Activity: Exactly as written, print each of the entries.

Data excerpts:
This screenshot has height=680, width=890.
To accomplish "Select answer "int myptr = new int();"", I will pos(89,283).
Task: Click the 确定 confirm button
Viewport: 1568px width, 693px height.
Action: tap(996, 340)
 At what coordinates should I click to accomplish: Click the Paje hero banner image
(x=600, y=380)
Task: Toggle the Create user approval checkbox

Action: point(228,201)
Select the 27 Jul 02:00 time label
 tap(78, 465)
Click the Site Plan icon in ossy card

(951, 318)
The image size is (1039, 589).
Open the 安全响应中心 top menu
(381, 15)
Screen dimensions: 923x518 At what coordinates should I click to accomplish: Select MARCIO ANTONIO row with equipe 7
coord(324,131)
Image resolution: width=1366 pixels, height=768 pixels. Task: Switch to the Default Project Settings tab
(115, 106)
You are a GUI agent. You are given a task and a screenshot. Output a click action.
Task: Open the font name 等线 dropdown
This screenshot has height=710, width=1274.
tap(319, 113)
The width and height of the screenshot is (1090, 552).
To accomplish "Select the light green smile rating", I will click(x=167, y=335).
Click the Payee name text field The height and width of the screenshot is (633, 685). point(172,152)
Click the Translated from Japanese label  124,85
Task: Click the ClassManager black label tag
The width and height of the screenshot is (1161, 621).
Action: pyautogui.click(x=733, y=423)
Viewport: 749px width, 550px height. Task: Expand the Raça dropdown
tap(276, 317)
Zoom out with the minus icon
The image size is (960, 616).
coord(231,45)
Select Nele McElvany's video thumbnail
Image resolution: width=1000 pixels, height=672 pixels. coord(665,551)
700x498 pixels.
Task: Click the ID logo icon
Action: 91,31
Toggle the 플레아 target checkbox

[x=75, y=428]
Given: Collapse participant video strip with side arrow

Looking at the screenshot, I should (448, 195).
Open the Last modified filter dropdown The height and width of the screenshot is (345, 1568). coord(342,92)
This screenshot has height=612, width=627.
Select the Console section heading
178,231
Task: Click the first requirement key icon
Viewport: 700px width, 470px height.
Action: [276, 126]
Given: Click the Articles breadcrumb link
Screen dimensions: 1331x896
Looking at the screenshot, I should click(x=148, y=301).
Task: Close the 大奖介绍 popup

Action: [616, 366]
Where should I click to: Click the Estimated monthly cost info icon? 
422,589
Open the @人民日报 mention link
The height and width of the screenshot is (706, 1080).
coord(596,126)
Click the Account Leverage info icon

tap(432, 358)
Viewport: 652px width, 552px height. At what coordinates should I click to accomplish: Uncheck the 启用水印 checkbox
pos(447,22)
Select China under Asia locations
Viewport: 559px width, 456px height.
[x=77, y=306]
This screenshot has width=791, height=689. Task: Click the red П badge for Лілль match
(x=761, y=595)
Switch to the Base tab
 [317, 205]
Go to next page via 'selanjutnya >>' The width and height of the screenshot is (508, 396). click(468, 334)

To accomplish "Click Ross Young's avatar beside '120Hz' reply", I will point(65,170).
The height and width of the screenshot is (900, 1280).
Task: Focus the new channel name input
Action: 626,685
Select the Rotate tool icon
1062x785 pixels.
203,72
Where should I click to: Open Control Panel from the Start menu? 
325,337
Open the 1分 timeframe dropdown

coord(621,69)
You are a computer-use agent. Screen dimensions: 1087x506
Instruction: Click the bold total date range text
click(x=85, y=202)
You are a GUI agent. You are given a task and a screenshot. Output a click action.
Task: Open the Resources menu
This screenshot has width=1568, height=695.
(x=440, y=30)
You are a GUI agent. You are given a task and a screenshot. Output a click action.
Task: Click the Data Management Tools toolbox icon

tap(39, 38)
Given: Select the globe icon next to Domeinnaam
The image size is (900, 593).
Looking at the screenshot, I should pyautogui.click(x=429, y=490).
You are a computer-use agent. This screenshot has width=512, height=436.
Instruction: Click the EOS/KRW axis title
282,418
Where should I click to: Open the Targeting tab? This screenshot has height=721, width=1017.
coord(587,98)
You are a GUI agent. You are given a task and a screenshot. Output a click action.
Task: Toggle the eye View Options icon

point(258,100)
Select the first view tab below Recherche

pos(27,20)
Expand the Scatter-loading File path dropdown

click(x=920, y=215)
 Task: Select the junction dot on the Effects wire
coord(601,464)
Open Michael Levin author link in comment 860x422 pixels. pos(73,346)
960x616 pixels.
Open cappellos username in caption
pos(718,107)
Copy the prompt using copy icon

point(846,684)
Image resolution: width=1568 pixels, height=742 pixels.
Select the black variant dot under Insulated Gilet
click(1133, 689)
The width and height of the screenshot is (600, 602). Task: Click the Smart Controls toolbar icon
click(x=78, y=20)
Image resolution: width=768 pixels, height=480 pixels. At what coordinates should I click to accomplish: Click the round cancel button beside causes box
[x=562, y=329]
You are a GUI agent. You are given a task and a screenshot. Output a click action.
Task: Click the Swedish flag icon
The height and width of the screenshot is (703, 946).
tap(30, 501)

Response for this exercise:
This screenshot has height=680, width=890.
To accomplish "Select answer "int myptr = new int();"", I will pos(89,283).
Task: Click the 确定 confirm button
Viewport: 1568px width, 693px height.
Action: tap(996, 340)
 At what coordinates should I click to accomplish: Click the Paje hero banner image
(x=600, y=380)
Task: Toggle the Create user approval checkbox

Action: point(228,201)
Select the 27 Jul 02:00 time label
 tap(78, 465)
Click the Site Plan icon in ossy card

(951, 318)
The image size is (1039, 589).
Open the 安全响应中心 top menu
(381, 15)
Screen dimensions: 923x518 At what coordinates should I click to accomplish: Select MARCIO ANTONIO row with equipe 7
coord(324,131)
Image resolution: width=1366 pixels, height=768 pixels. Task: Switch to the Default Project Settings tab
(115, 106)
You are a GUI agent. You are given a task and a screenshot. Output a click action.
Task: Open the font name 等线 dropdown
This screenshot has height=710, width=1274.
tap(319, 113)
The width and height of the screenshot is (1090, 552).
To accomplish "Select the light green smile rating", I will click(x=167, y=335).
Click the Payee name text field The height and width of the screenshot is (633, 685). point(172,152)
Click the Translated from Japanese label  124,85
Task: Click the ClassManager black label tag
The width and height of the screenshot is (1161, 621).
Action: pyautogui.click(x=733, y=423)
Viewport: 749px width, 550px height. Task: Expand the Raça dropdown
tap(276, 317)
Zoom out with the minus icon
The image size is (960, 616).
coord(231,45)
Select Nele McElvany's video thumbnail
Image resolution: width=1000 pixels, height=672 pixels. coord(665,551)
700x498 pixels.
Task: Click the ID logo icon
Action: 91,31
Toggle the 플레아 target checkbox

[x=75, y=428]
Given: Collapse participant video strip with side arrow

Looking at the screenshot, I should (448, 195).
Open the Last modified filter dropdown The height and width of the screenshot is (345, 1568). coord(342,92)
This screenshot has height=612, width=627.
Select the Console section heading
178,231
Task: Click the first requirement key icon
Viewport: 700px width, 470px height.
Action: [276, 126]
Given: Click the Articles breadcrumb link
Screen dimensions: 1331x896
Looking at the screenshot, I should click(x=148, y=301).
Task: Close the 大奖介绍 popup

Action: [616, 366]
Where should I click to: Click the Estimated monthly cost info icon? 
422,589
Open the @人民日报 mention link
The height and width of the screenshot is (706, 1080).
coord(596,126)
Click the Account Leverage info icon

tap(432, 358)
Viewport: 652px width, 552px height. At what coordinates should I click to accomplish: Uncheck the 启用水印 checkbox
pos(447,22)
Select China under Asia locations
Viewport: 559px width, 456px height.
[x=77, y=306]
This screenshot has width=791, height=689. Task: Click the red П badge for Лілль match
(x=761, y=595)
Switch to the Base tab
 [317, 205]
Go to next page via 'selanjutnya >>' The width and height of the screenshot is (508, 396). click(468, 334)

To accomplish "Click Ross Young's avatar beside '120Hz' reply", I will point(65,170).
The height and width of the screenshot is (900, 1280).
Task: Focus the new channel name input
Action: 626,685
Select the Rotate tool icon
1062x785 pixels.
203,72
Where should I click to: Open Control Panel from the Start menu? 
325,337
Open the 1分 timeframe dropdown

coord(621,69)
You are a computer-use agent. Screen dimensions: 1087x506
Instruction: Click the bold total date range text
click(x=85, y=202)
You are a GUI agent. You are given a task and a screenshot. Output a click action.
Task: Open the Resources menu
This screenshot has width=1568, height=695.
(x=440, y=30)
You are a GUI agent. You are given a task and a screenshot. Output a click action.
Task: Click the Data Management Tools toolbox icon

tap(39, 38)
Given: Select the globe icon next to Domeinnaam
The image size is (900, 593).
Looking at the screenshot, I should pyautogui.click(x=429, y=490).
You are a computer-use agent. This screenshot has width=512, height=436.
Instruction: Click the EOS/KRW axis title
282,418
Where should I click to: Open the Targeting tab? This screenshot has height=721, width=1017.
coord(587,98)
You are a GUI agent. You are given a task and a screenshot. Output a click action.
Task: Toggle the eye View Options icon

point(258,100)
Select the first view tab below Recherche

pos(27,20)
Expand the Scatter-loading File path dropdown

click(x=920, y=215)
 Task: Select the junction dot on the Effects wire
coord(601,464)
Open Michael Levin author link in comment 860x422 pixels. pos(73,346)
960x616 pixels.
Open cappellos username in caption
pos(718,107)
Copy the prompt using copy icon

point(846,684)
Image resolution: width=1568 pixels, height=742 pixels.
Select the black variant dot under Insulated Gilet
click(1133, 689)
The width and height of the screenshot is (600, 602). Task: Click the Smart Controls toolbar icon
click(x=78, y=20)
Image resolution: width=768 pixels, height=480 pixels. At what coordinates should I click to accomplish: Click the round cancel button beside causes box
[x=562, y=329]
You are a GUI agent. You are given a task and a screenshot. Output a click action.
Task: Click the Swedish flag icon
The height and width of the screenshot is (703, 946).
tap(30, 501)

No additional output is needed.